Stored items:

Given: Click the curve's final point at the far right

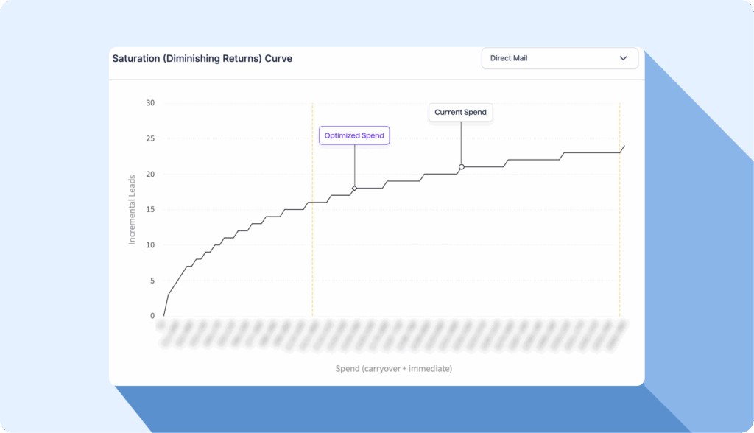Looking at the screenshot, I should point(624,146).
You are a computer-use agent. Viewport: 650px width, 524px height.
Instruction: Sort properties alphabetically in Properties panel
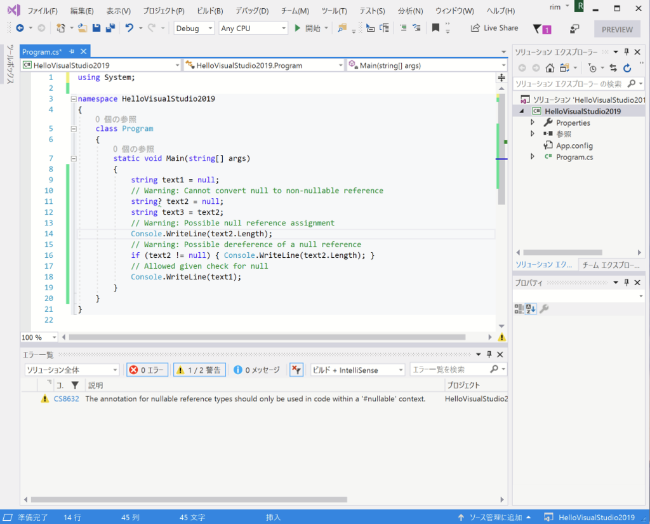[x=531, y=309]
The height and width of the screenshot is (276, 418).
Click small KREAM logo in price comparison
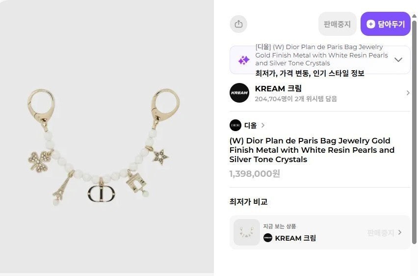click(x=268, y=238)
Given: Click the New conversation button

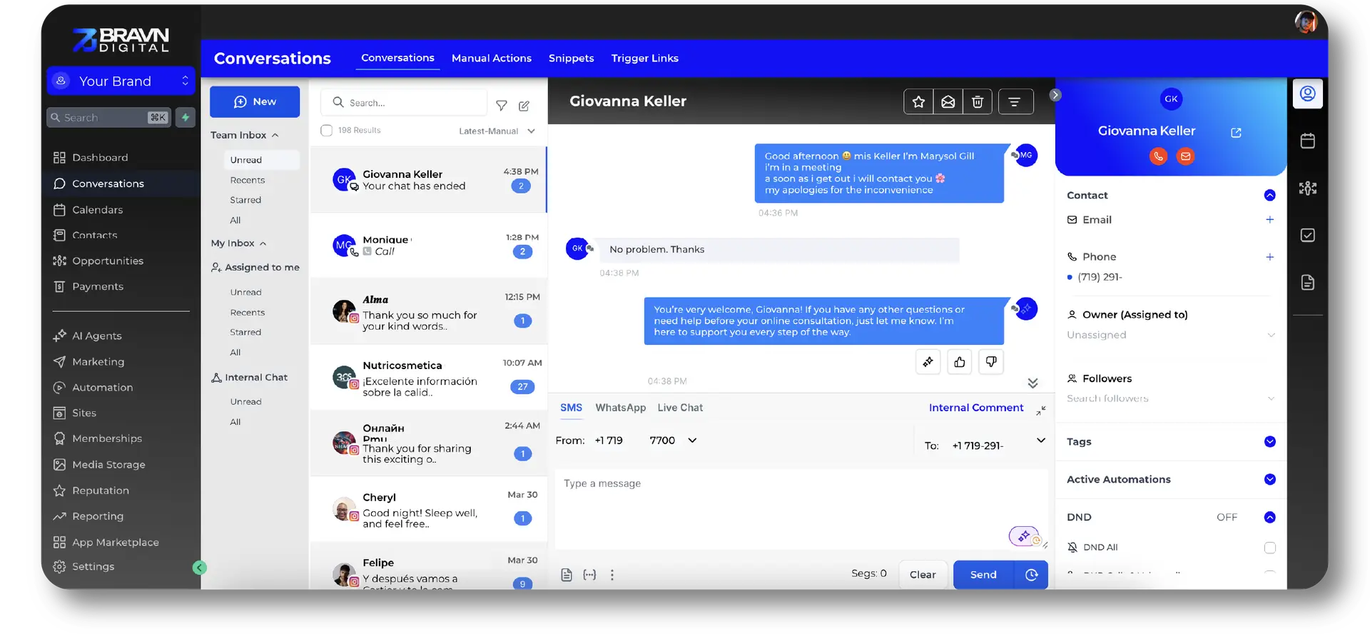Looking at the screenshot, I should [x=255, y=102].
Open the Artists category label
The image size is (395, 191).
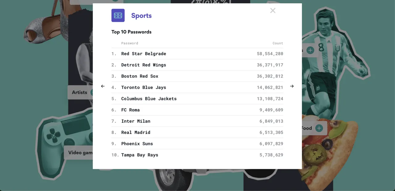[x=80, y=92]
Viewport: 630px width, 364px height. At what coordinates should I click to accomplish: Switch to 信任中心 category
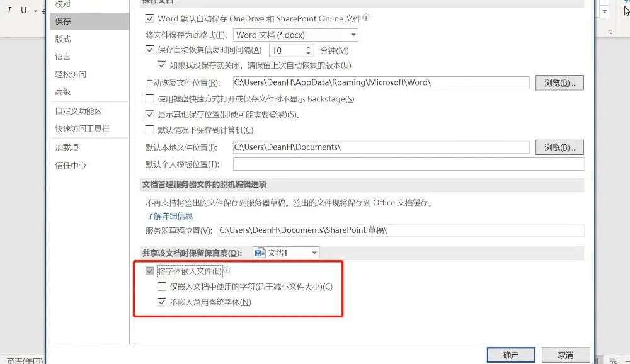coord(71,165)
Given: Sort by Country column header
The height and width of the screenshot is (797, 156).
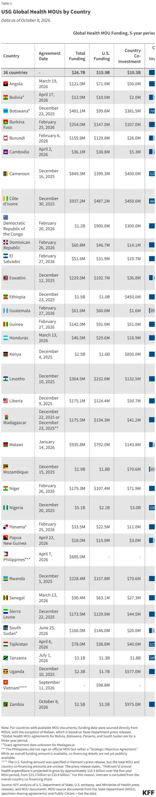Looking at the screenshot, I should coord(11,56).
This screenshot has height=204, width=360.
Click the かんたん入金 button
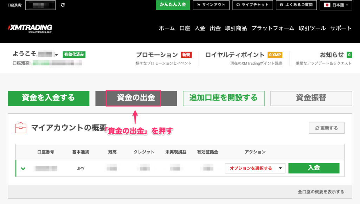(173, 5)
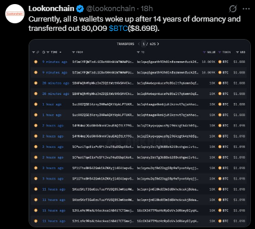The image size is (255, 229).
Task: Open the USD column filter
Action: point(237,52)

What to work on: The lines from the one containing "The height and width of the screenshot is (797, 156)." through the last line of the data above are to be transcribed exactly, both included, with all pictures left out.

Response:
The height and width of the screenshot is (797, 156).
Looking at the screenshot, I should coord(11,56).
This screenshot has height=204, width=360.
Click the かんたん入金 button
(173, 5)
The image size is (255, 229).
Task: Open the USD column filter
Action: point(237,52)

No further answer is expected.